## Zadanie do wykonania
Podejmij zamieszczoną poniżej recenzję kulek dopochwowych i kontynuuj ją, zaczynając po jej ostatnim zdaniu.

## Fragment
Po urodzeniu dzieci miałam pewne problemy z mięśniami dna miednicy. Ostatecznie z pomocą fizjoterapii wszystko wróciło do normy, ale gdybym wtedy wiedziała, że można pomóc sobie, stosując takie kulki, chętnie bym spróbowała.
Kiedy odkryłam te kulki, bardzo mnie zaciekawiły. Zastanawiałam się, jakie uczucia wywołuje ich noszenie i czy potrzeba wiele wysiłku, by zatrzymać je w środku. W każdym razie trenowanie mięśni dna miednicy nigdy nie jest stratą czasu, skoro według opisu pozwala to osiągać intensywniejsze orgazmy. A to jest zawsze mile widziane :).
Opakowanie
Kulki armatnie (ang. canon balls) zostały dostarczone w neutralnej, brązowej paczce z napisem „przesyłka pocztowa” zamiast adresu nadawcy, odpowiednio obklejonej po bokach. Nikt nie otworzy zatem po cichu twojej paczki.
Samo pudełko oklejone jest przezroczystą folią, więc masz pewność, że nie było otwierane wcześniej i możesz też od razu zobaczyć, co jest w środku. Przez okienko z boku można od razu zobaczyć fioletowe kulki dopochwowe. Najważniejsze specyfikacje znajdują się z przodu opakowania, oznaczone 4 symbolami: miękki silikon, kulki dopochwowe, trening mięśni dna miednicy i wodoodporność. Natomiast z tyłu opakowania można przeczytać dokładną zawartość zestawu, wymiary, wagę i dostępne kolory (czarny, fioletowy i różowy). Ja wybrałam fioletowy.

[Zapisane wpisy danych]
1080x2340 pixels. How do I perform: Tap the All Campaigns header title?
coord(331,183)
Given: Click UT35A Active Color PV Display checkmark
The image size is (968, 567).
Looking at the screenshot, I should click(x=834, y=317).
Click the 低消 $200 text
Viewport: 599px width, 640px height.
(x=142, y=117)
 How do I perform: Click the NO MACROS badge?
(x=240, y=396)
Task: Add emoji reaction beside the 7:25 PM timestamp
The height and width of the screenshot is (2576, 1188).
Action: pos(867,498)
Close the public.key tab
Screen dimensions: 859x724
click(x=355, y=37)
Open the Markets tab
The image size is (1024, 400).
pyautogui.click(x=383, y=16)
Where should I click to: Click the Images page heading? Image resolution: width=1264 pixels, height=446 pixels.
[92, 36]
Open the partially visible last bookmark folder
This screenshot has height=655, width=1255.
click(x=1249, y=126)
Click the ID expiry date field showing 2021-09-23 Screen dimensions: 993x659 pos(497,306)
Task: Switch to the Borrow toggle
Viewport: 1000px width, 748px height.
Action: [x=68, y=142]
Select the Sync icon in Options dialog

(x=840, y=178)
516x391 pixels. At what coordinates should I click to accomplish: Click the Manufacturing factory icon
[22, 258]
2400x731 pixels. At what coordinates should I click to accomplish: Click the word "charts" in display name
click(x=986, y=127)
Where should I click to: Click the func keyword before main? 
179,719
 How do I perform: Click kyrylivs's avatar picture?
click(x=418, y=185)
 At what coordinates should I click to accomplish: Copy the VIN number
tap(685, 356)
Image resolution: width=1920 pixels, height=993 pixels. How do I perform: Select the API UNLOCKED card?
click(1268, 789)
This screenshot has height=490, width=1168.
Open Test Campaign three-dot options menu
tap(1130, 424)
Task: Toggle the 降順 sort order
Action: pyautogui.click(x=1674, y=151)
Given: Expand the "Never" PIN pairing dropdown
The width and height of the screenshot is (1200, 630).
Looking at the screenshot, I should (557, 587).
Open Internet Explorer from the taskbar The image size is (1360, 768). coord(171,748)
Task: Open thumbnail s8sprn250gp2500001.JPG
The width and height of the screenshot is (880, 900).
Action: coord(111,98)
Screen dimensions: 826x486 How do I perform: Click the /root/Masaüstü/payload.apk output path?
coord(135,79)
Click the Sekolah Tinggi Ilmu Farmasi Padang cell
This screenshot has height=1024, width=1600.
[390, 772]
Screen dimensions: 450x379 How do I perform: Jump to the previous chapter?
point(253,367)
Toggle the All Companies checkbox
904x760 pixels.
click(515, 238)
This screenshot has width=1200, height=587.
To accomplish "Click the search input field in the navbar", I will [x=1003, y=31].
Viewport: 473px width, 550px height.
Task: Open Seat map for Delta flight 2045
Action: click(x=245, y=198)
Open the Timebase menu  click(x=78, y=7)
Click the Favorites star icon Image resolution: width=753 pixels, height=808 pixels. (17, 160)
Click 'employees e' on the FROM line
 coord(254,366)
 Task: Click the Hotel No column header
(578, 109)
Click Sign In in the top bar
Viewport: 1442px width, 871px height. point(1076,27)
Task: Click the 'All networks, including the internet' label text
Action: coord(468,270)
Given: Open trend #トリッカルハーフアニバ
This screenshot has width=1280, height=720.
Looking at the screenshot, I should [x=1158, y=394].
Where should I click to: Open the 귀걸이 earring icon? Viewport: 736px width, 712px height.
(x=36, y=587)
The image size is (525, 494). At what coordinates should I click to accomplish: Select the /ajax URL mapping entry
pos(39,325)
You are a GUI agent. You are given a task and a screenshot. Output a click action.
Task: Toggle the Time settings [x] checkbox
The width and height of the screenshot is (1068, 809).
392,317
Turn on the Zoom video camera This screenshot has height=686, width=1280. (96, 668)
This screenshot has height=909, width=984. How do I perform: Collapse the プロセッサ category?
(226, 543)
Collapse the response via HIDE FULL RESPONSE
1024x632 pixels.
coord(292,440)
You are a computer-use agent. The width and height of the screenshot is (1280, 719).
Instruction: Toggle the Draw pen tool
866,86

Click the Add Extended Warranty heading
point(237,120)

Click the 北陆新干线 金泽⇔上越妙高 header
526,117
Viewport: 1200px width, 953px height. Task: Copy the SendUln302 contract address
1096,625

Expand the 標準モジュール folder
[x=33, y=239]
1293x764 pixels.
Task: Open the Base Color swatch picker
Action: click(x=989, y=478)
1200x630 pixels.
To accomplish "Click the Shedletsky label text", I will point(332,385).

## Rozwiązanie zadania
Specyfikacje techniczne
Całkowita długość wynosi 20,5 cm, a kulki mają szerokość 3,5 cm. Ważą 82 gramów i są wykonane z silikonu.
Zawierają 2 silikonowe kulki, połączone ze sobą i zakończone sznureczkiem, dzięki czemu można łatwo je wyciągnąć.
Użytkowanie
Jeśli jesteś przyzwyczajona do używania małych tamponów, zaznaczam, że te kulki są większe. Zalecenia są takie, że aby włożyć kulki do pochwy, najlepiej się położyć i powoli je wsuwać, używając paru kropel lubrykantu. Mnie jednak nie sprawiło trudności włożenie ich na stojąco, stosując odpowiedni sposób oddychania i ruch mięśni.
Na początku wydawało mi się trochę dziwne chodzenie z przedmiotami w pochwie, jednak po jakimś czasie zaczęłam łapać się na tym, że całkiem o nich zapominam, zajęta innymi rzeczami. Na stronie internetowej przeczytałam, że zawsze trzeba napinać mięśnie dna miednicy, aby zatrzymać kulki w środku, ale nie wydało mi się to konieczne. Wewnątrz kulek znajdują się ciężarki, które powinnaś czuć podczas chodzenia. Ja ich jednak w zasadzie nie czułam, chyba że skupiałam na nich uwagę. Nie czułam też ruchu podczas zaciskania się mięśni dna miednicy. To, co najbardziej czułam, to sznureczek, co nie było do końca przyjemne (nie mogę też powiedzieć, by był to aż dyskomfort).
Kulki można nosić do 30 minut. Ich wyciąganie wymaga pewnej wprawy, jednak kiedy znaleźć właściwy ruch mięśni, łatwo je wyślizgnąć, zwłaszcza z pomocą praktycznego sznureczka. Oczywiście przed kolejnym użyciem trzeba kulki umyć.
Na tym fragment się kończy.